THE MAGNETIC FIELDS - 69 LOVE SONGS (1999)

1999, année érotique ?
Magnetic Fields, c’est la chose d’un type, Stephin Merritt. Qui aidé de quelques comparses sort des albums qui, pour ceux que je connais, sont hautement recommandables. Même s’il semble acquis que « 69 love songs » restera sa référence.
Parce que c’est pas une pub mensongère. Il y a dans ces trois Cds 69 chansons pour quasi trois heures de musique, peut-être bien un record. Logiquement, pareille idée a de quoi faire frémir, pendant que clignotent des warnings auriculaires et que défilent dans l’iPod interne les souvenirs des pensums idoines de Santana, Clash, Yes, Springsteen, Jojo Harrison et quelques heureusement rares autres, on s’attend au pire.
Stephin Merritt période 69 Love Songs. Pas très glamour ...
Ben non, « 69 love songs » c’est bien. Evidemment, y’a du déchet, mais pas tant que ça … et pas au niveau des compositions, qui tiennent étrangement bien la route, le type Merritt gambadant avec aisance dans une foultitude de genres. C’est plutôt au niveau du son que ça finit par devenir répétitif, le parti-pris (délibéré, certes, mais avait-il vraiment le choix et les moyens d’être plus « ambitieux » ?) lo-fi à tous les étages montre ses limites. Et puis, Merritt, avec sa voix grave de baryton à la Johnny Cash sur quasiment que des tempos mediums, c’est pas le chanteur du siècle. Heureusement, des potes se relaient parfois au micro et une douzaine de titres sont chantées par des femmes. Dont la voix de cristal de Shirley Simms, ayant un temps gravité dans la galaxie Violent Femmes.
Parce qu’il y a chez les Magnetic Fields l’influence (non, pas de Jean-Michou Jarre, quoi que, Merritt est fan éperdu de ABBA), mais de tous ces types et groupes américains cultivant un côté roots, austère et feignasse. Toute la frange country-rock à la JJ Cale, la nonchalance enfumée du Tom Waits période piano-bar, les déclamations poétiques rêches de Leonard Cohen, la proximité de l’os chère au Velvet (et donc par extension des Violent Femmes suscités), la modernité rustique de Wilco, les mélodies campagnardes des paysans du Band … et par moments, et en tout cas bien plus souvent que la plupart des copistes « americana roots », Merritt se hisse au niveau de ses maîtres.
Magnetic Fields maintenant. Merritt, c'est le gros barbu à casquette...

◆ **Données fournies**
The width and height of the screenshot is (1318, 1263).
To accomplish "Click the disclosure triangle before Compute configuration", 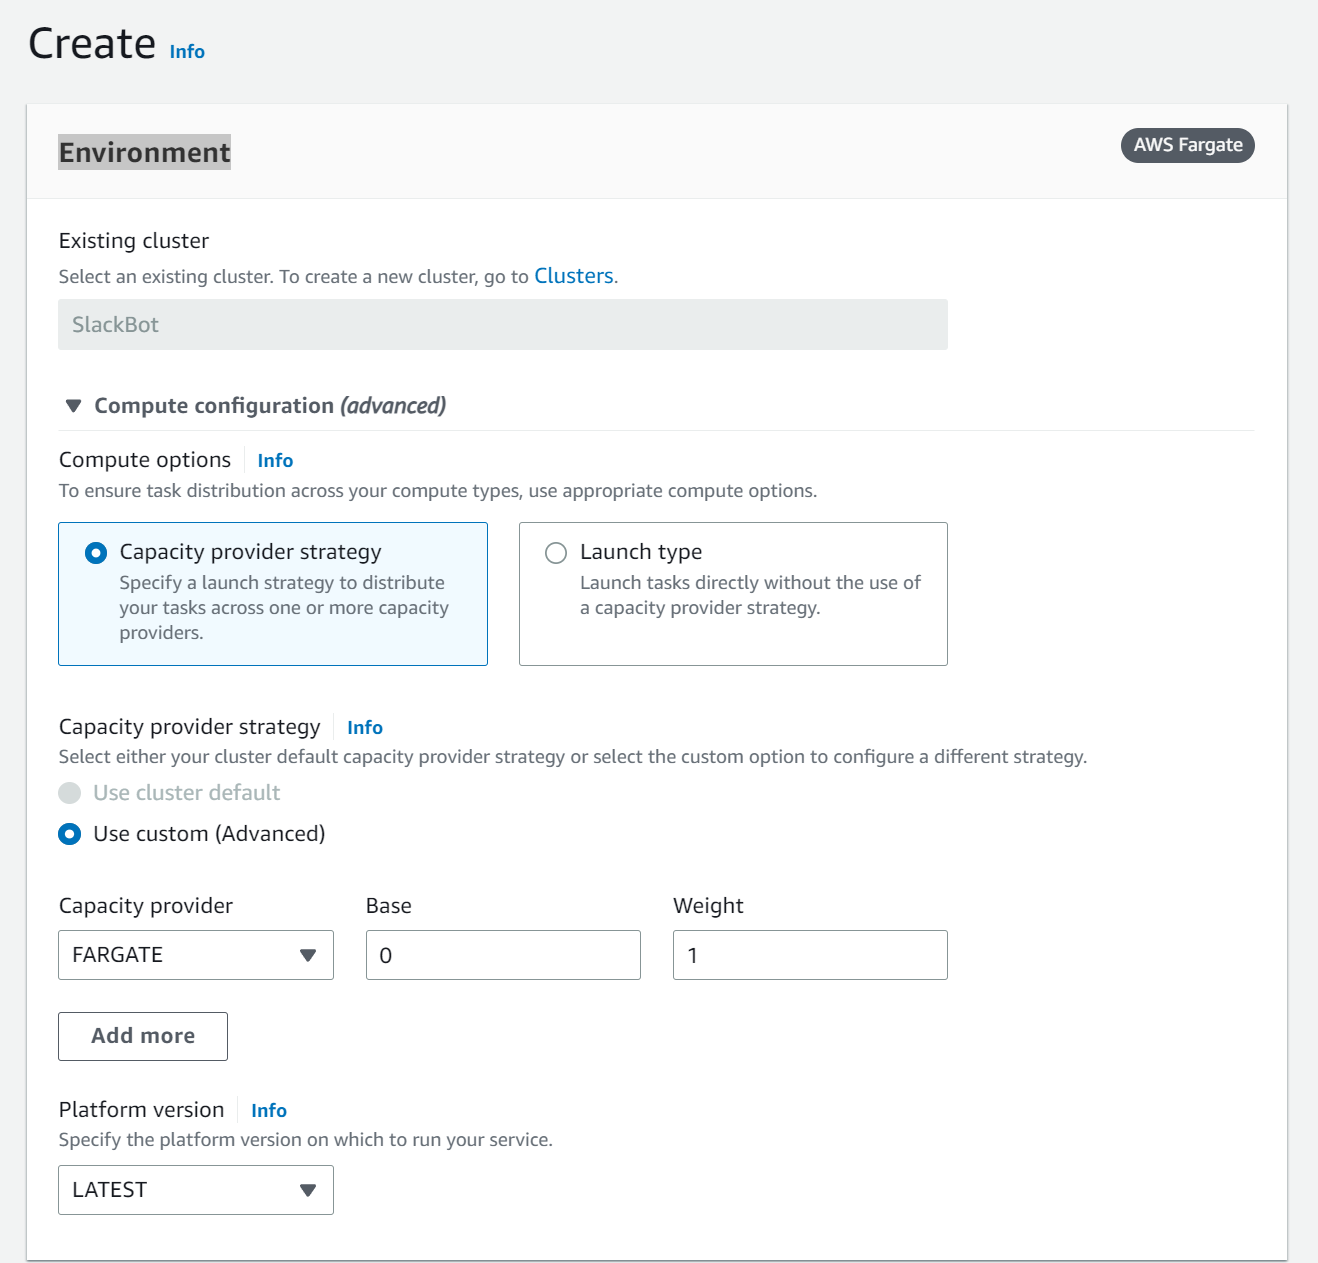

◆ **Liste des tâches**
- a) Modifiez s'il vous plaît un passage de la critique : commencez aux mots « THE MAGNETIC FIELDS », arrêtez-vous après « s’attend au pire. » et remplacez « comparses » par « acolytes ».
- b) D'après la critique, quelle chanteuse à la voix de cristal a un temps gravité dans la galaxie Violent Femmes ?

◆ **Corrigé des exercices**
- a)
THE MAGNETIC FIELDS - 69 LOVE SONGS (1999)

1999, année érotique ?
Magnetic Fields, c’est la chose d’un type, Stephin Merritt. Qui aidé de quelques acolytes sort des albums qui, pour ceux que je connais, sont hautement recommandables. Même s’il semble acquis que « 69 love songs » restera sa référence.
Parce que c’est pas une pub mensongère. Il y a dans ces trois Cds 69 chansons pour quasi trois heures de musique, peut-être bien un record. Logiquement, pareille idée a de quoi faire frémir, pendant que clignotent des warnings auriculaires et que défilent dans l’iPod interne les souvenirs des pensums idoines de Santana, Clash, Yes, Springsteen, Jojo Harrison et quelques heureusement rares autres, on s’attend au pire.

- b) Shirley Simms.